Python Cookbook: Generate citations from NCBI's PubMed articles

January 30, 2020

When I was a grad student, I felt the immense pain to "type" every single citation for my dissertation and many drafts of my manuscripts. Given that there are 4.5 million doctorate degree holders, I was surprised that no citation generater feature is available in the widely-used PubMed.

I therefore wrote a Python program that accesses NCBI’s PubMed database (via Entrez API) by which after finding and retrieving article information, MLA citations are generated.
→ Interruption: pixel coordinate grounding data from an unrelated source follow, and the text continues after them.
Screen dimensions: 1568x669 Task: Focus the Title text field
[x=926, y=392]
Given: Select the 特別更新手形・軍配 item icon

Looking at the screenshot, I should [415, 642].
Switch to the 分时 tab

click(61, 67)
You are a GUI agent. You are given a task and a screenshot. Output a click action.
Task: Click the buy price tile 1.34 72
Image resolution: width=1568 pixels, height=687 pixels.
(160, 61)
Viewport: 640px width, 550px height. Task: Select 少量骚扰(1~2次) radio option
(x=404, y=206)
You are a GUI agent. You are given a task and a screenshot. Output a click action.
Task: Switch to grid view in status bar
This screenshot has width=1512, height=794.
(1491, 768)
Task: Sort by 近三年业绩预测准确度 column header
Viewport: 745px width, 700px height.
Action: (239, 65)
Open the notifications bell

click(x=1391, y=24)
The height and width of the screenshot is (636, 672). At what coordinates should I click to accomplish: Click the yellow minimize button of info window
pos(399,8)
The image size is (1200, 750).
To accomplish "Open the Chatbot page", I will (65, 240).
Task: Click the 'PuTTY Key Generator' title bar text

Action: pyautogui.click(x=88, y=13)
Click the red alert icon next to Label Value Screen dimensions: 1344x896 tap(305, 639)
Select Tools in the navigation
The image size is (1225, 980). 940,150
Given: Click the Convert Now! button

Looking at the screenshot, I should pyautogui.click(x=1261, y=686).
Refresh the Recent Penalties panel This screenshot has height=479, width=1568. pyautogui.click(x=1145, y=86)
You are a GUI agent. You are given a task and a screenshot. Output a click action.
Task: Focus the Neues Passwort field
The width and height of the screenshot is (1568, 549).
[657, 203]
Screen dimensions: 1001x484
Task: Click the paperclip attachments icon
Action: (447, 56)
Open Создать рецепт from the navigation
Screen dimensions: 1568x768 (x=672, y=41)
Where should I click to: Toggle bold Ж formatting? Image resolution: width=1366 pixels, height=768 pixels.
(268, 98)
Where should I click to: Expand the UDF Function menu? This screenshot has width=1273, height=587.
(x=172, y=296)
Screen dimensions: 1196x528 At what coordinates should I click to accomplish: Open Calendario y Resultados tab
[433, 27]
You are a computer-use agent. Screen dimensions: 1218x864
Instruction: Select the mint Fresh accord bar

This script runs quickly; this is the beauty of automation!

Demo

View Python script on Github

In this tutorial, I will provide step-by-step instructions in writing the Python script to do so! Good luck!

Prerequisites

  • Familiarity of Python (data structures, functions, indexing)
  • Basic knowledge of web API
  • Visual Studio Code - but any code editer works

Getting started

Install requests, a Python module as described here. This will allow your script to retrieve information.

Open your terminal and let's create a directory (folder) called citation-generator. Go into the directory.

$ mkdir citation-generator 
$ cd citation-generater

Create a new file called main.py and open the file with the code editor (the open command will open the file using your default editor).

$ touch main.py  
$ open main.py

In the code editor with main.py opened, it is convention to import all modules or dependences that the script needs to run.

Let's start coding!

First, create a function called pubmed_search with an argument called s. The argument is an input that must be passed into the function so that the function can use the argument to "do something" or use the argument as a parameter when calling the function.

NCBI's databases are openly available using their "base url", as described in their documentation. We will include this link in the base_url as a string in the pubmed_search function, along with the database of choice (pubmed) as a string.

# in main.py
import requests
import json

def pubmed_search(s):
    base_url = "https://eutils.ncbi.nlm.nih.gov/entrez/eutils/"
    database = "pubmed"

So how does the script find information in NCBI? From the NCBI's Entrez documentation, the following link can help navigate to the NCBI API page using an example search term: big data etl.

https://eutils.ncbi.nlm.nih.gov/entrez/eutils/esearch.fcgi?db=pubmed&term=big+data+etl

The page link returns a response in XML format! It provides the search result count and list of PubMed article IDs - which we will need to generate our citations.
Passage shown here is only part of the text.